Over 84% of primary school pupils, and 98.6% of lower secondary school pupils, learn a foreign language in EU-27. In all but two bilingual countries (Belgium and Luxembourg), English is the first foreign language, followed – by some distance – by French, German and Spanish.
These figures show that English has become a ‘lingua franca’ of Europe; this is to be welcomed at one level, as we have one language that a growing number of us can communicate in. But this also challenges us. Even in Europe’s largest countries, such as Germany and France, universities have introduced English-language courses to cater to international (not just EU) students. But how do we maintain a diversity of national academic approaches, of debate, of discourse, if we all converge on one language? French critical thought and German philosophy, for instance, have been intertwined with language and meaning; are we the poorer if we express ourselves academically in languages other than our first language?
There are also real challenges for our diversity, not least in small countries: The Universities of Tartu (Estonia) and Ljubljana (Slovenia), for instance, are centres of learning with a critical national remit. In places such as these, the importance for sustaining national intellectual traditions and discourses must be balanced against the need for ‘internationalisation’ through English-language courses.

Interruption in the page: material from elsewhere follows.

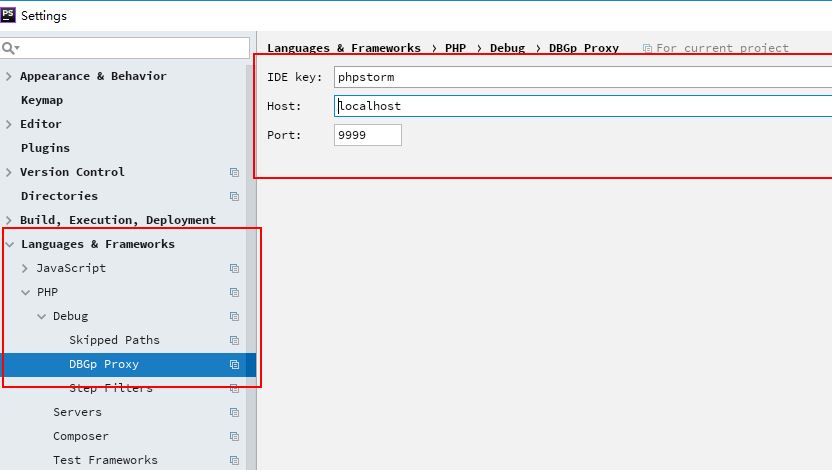The image size is (832, 470).
Task: Click project-level icon beside Test Frameworks
Action: (x=234, y=460)
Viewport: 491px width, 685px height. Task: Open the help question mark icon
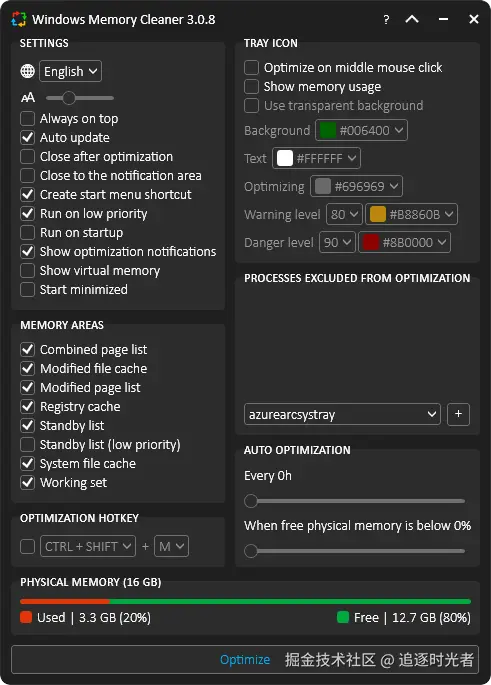tap(386, 19)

There is, then, a tension between maintaining national and regional tradition and discursive spaces, and finding new links and connections through common foreign languages (this blog is, after all, written in English). Perhaps the most important way in which this tension can be resolved is through Erasmus+: freed from the rigours of school it is at university that students can be exposed to new languages and cultures.

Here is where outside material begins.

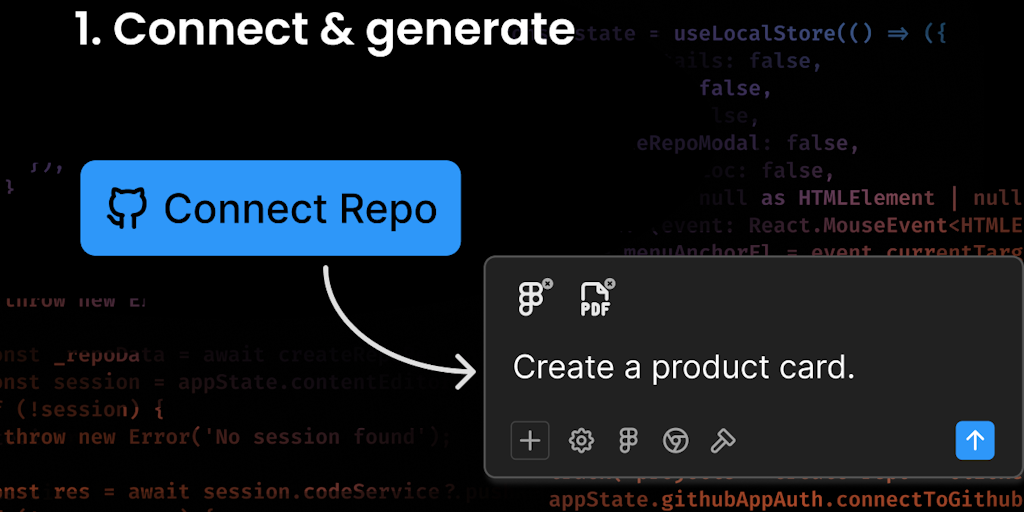The height and width of the screenshot is (512, 1024).
Task: Remove the attached Figma file
Action: pyautogui.click(x=547, y=285)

The Guild has put its concern, that foreign language acquisition in the host language be strengthened, front and centre of its position paper on Erasmus+: this is core for teaching students lifelong skills. It is also critical for the diversity of our universities, and for the health and vitality of academic debate. This is a good day to celebrate the Erasmus programme throughout its history, and to set our ambitions high for what it can achieve in the future!